Coincidentally, rather timely with what is most definitely not a delightful weather warning for next week. As in the latest Special Weather Statement from  the National Weather Service (NWS).  Note we are living in Josephine County, just a few miles from Grants Pass:

Special Weather Statement

SPECIAL WEATHER STATEMENT…CORRECTED
NATIONAL WEATHER SERVICE MEDFORD OR
404 PM PST SAT NOV 30 2013

ORZ023>026-020015-

CENTRAL DOUGLAS COUNTY-EASTERN CURRY COUNTY AND JOSEPHINE COUNTY-
EASTERN DOUGLAS COUNTY FOOTHILLS-JACKSON COUNTY-
INCLUDING THE CITIES OF…DRAIN…ELKTON…ROSEBURG…SUTHERLIN…
GREEN…MYRTLE CREEK…CANYONVILLE…GLENDALE…GRANTS PASS…
CAVE JUNCTION…STEAMBOAT…TOKETEE FALLS…MEDFORD…ASHLAND
404 PM PST SAT NOV 30 2013

…VERY COLD WEATHER THIS WEEK WITH LIGHT SNOW POSSIBLE IN THE VALLEYS…

A STRONG COLD FRONT WILL MOVE THROUGH THE REGION ON MONDAY.
PRECIPITATION IS EXPECTED TO BE RAIN IN THE VALLEYS THROUGH MONDAY
AFTERNOON, HOWEVER BY MONDAY NIGHT AND TUESDAY IT WILL BE COLD
ENOUGH THAT SNOW MAY FALL ALL THE WAY TO THE VALLEY FLOORS.

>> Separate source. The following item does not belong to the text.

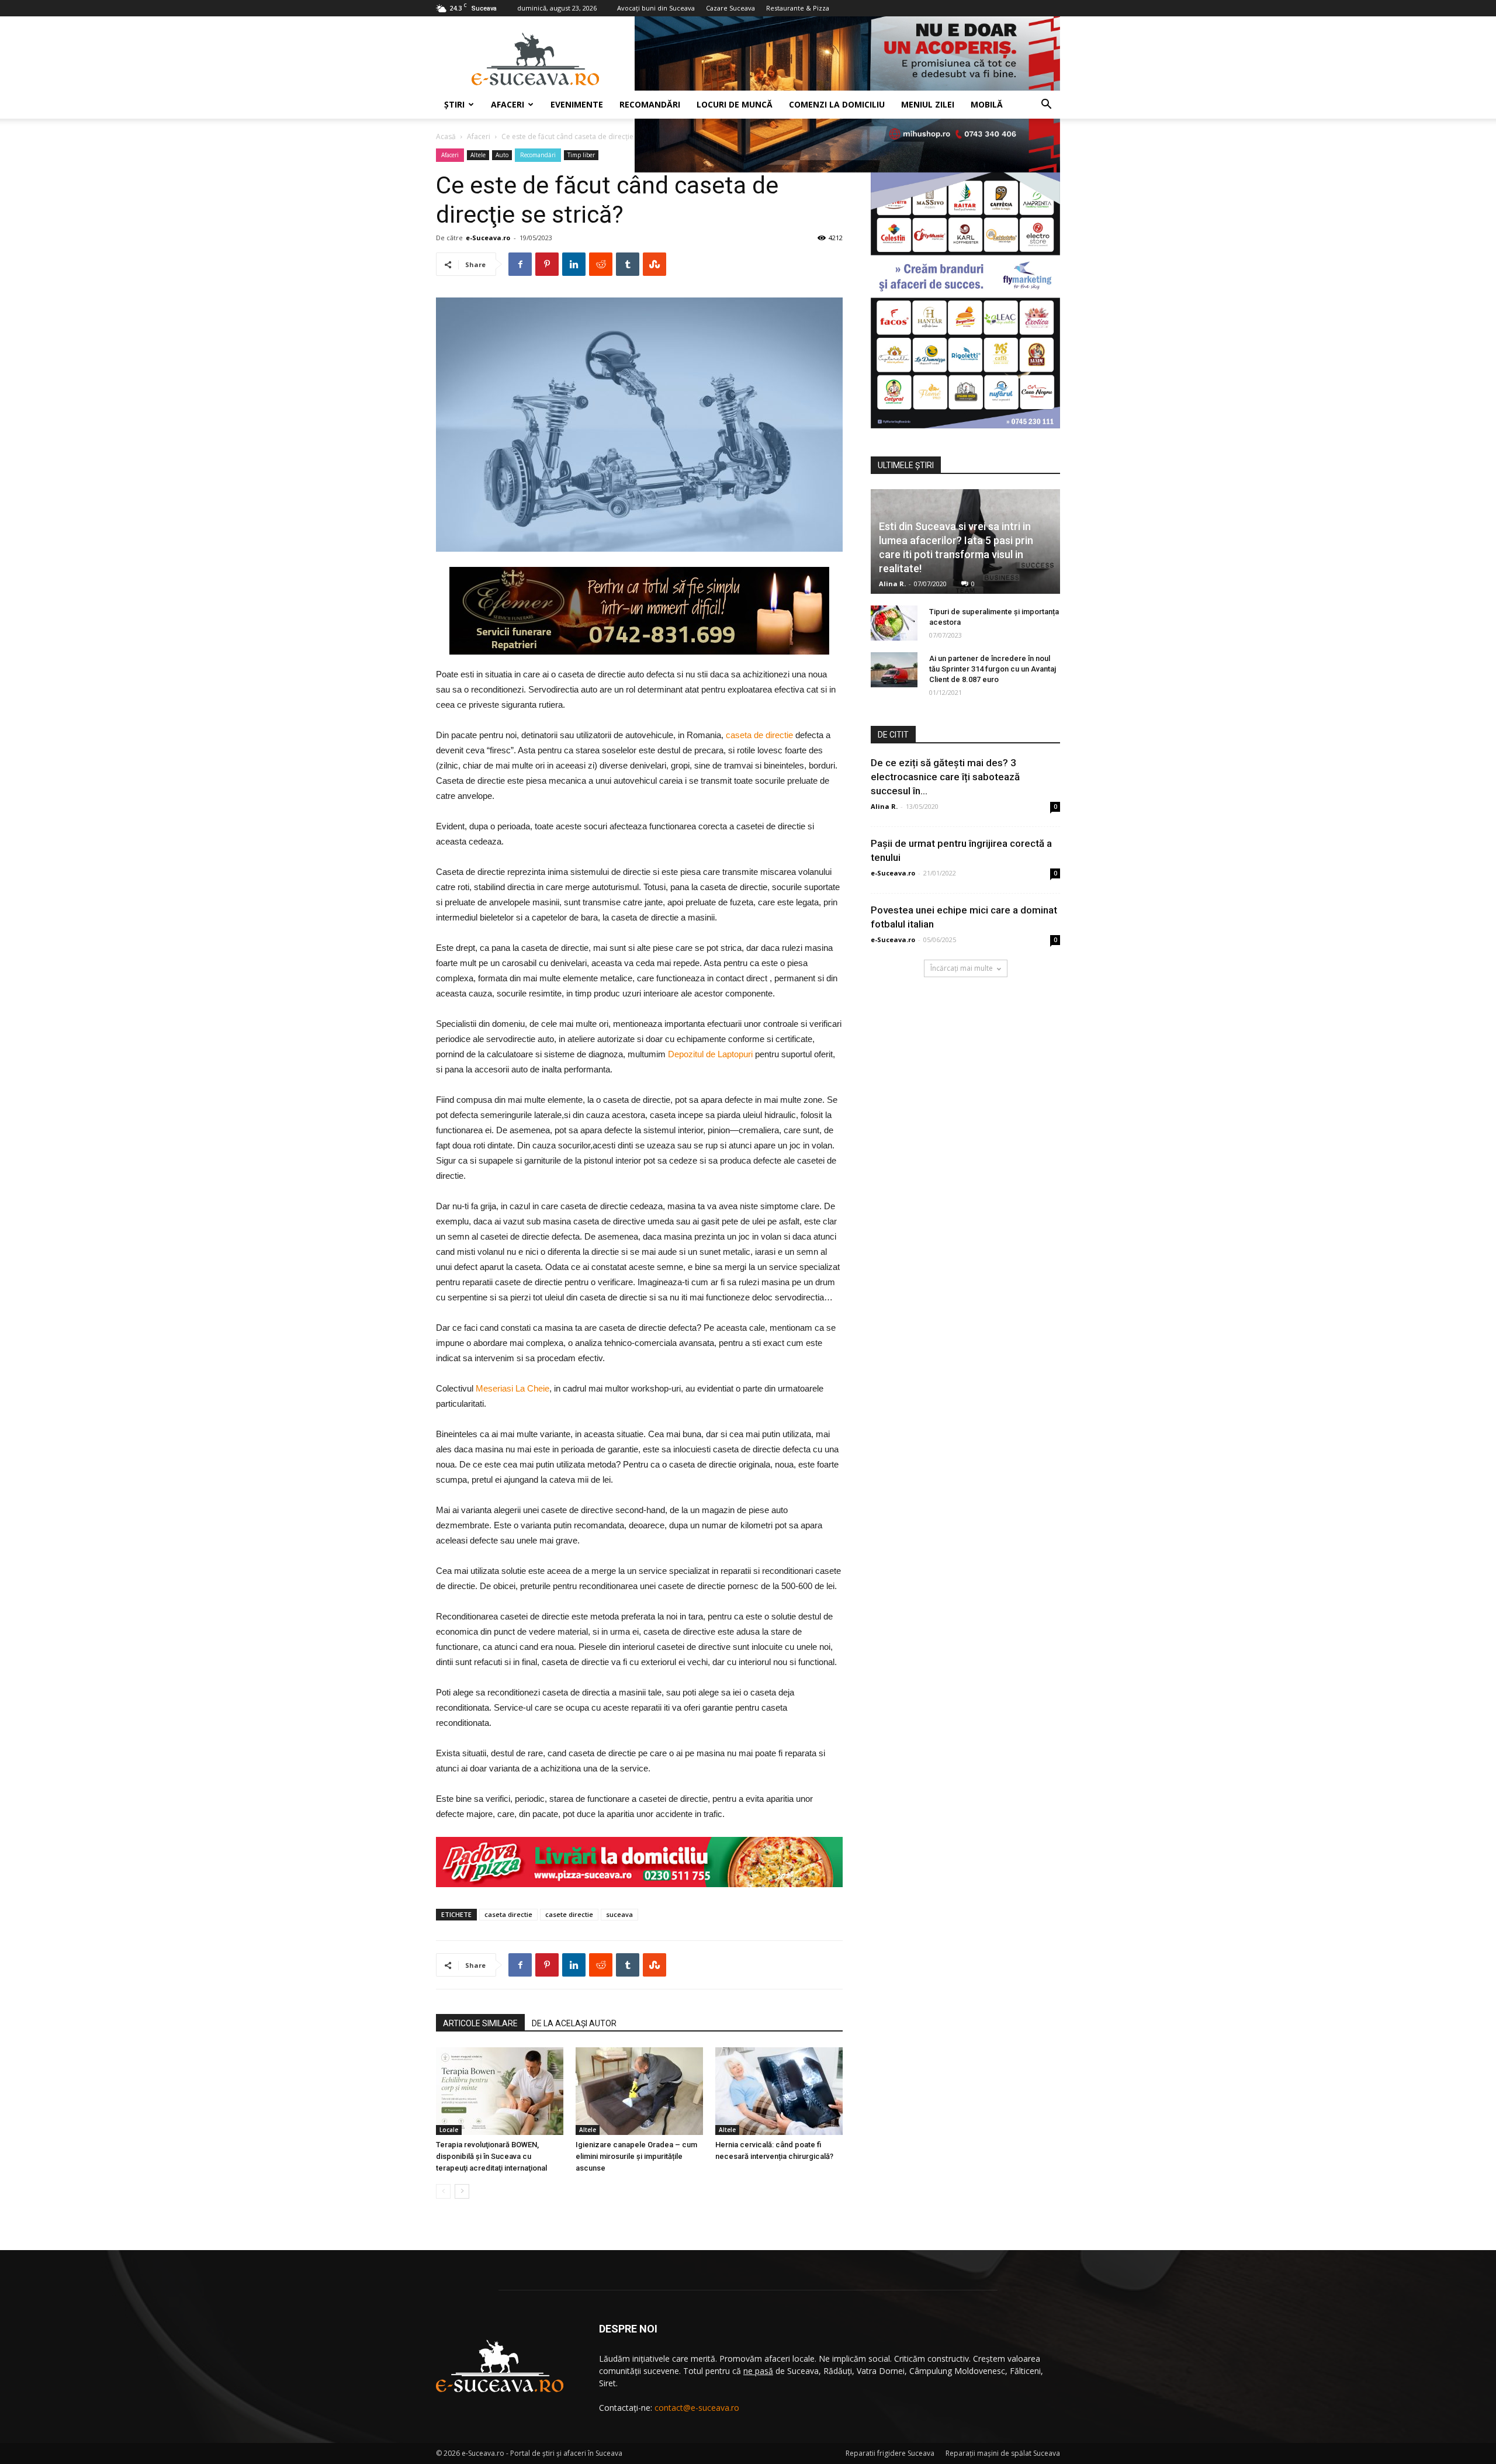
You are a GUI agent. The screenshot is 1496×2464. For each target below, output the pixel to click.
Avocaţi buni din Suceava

THE AIRMASS WILL THEN DRY OUT AND BECOME VERY COLD TUESDAY NIGHT
THROUGH THE REST OF THE WEEK. LOW TEMPERATURES WILL BE WELL DOWN
INTO THE 20S OVER SOUTHWEST OREGON VALLEYS WITH HIGHS IN THE LOW
TO MID 30S. THURSDAY MORNING IS EXPECTED TO THE BE THE COLDEST
TIME WHEN LOWS IN THE MID TO UPPER TEENS ARE POSSIBLE.

IT IS CERTAIN THAT VERY COLD WEATHER IS COMING TO SOUTHWEST
OREGON THIS WEEK. CONFIDENCE IN SNOWFALL IS LOWER, BUT RESIDENTS
AND TRAVELERS SHOULD ALSO BE PREPARED FOR THE POSSIBILITY OF
LIGHT SNOW EARLY TUESDAY WHICH COULD IMPACT TRAVEL.

STAY TUNED TO THE NATIONAL WEATHER SERVICE FOR UPDATED FORECASTS
AS THIS STORM SYSTEM APPROACHES.

$$

Our local Grants Pass Weather website is predicting a low around 20 for Wednesday Night. (-5 deg C.)  B’rrrr!